===== Available data =====

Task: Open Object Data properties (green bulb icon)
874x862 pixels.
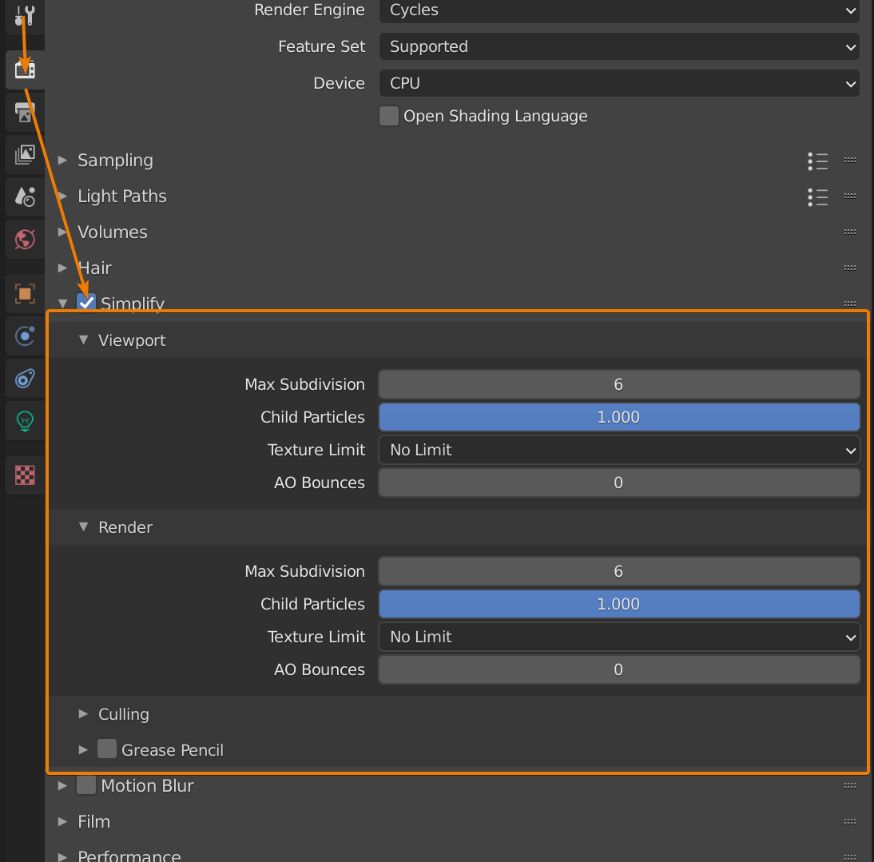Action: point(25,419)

=====
===== Available data =====

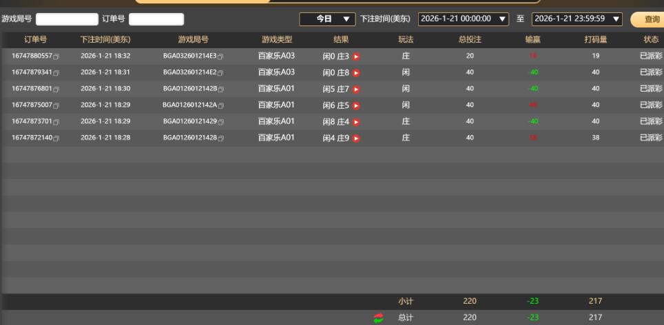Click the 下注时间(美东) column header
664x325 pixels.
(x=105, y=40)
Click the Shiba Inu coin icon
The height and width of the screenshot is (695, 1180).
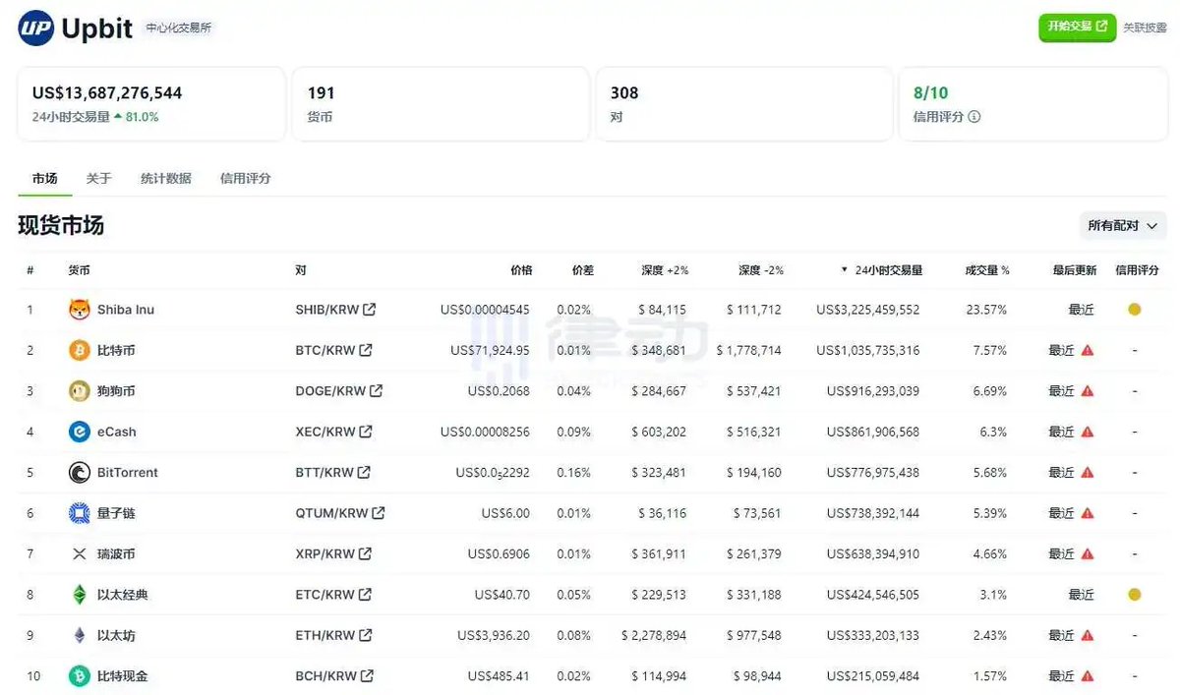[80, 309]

=====
===== Available data =====

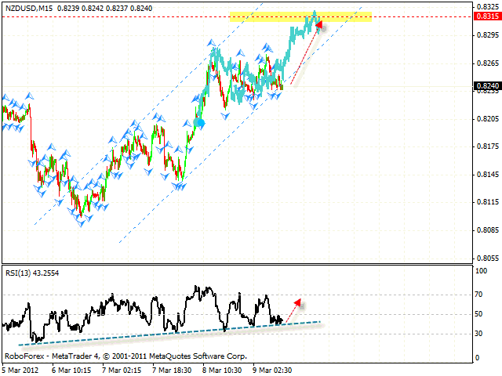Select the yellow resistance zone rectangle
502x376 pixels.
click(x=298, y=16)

=====

• Task directions
Scan the records for the word "icon", and copy each line where it is found.

• Output of the task
Task: Open Object Data properties (green bulb icon)
Click the Shiba Inu coin icon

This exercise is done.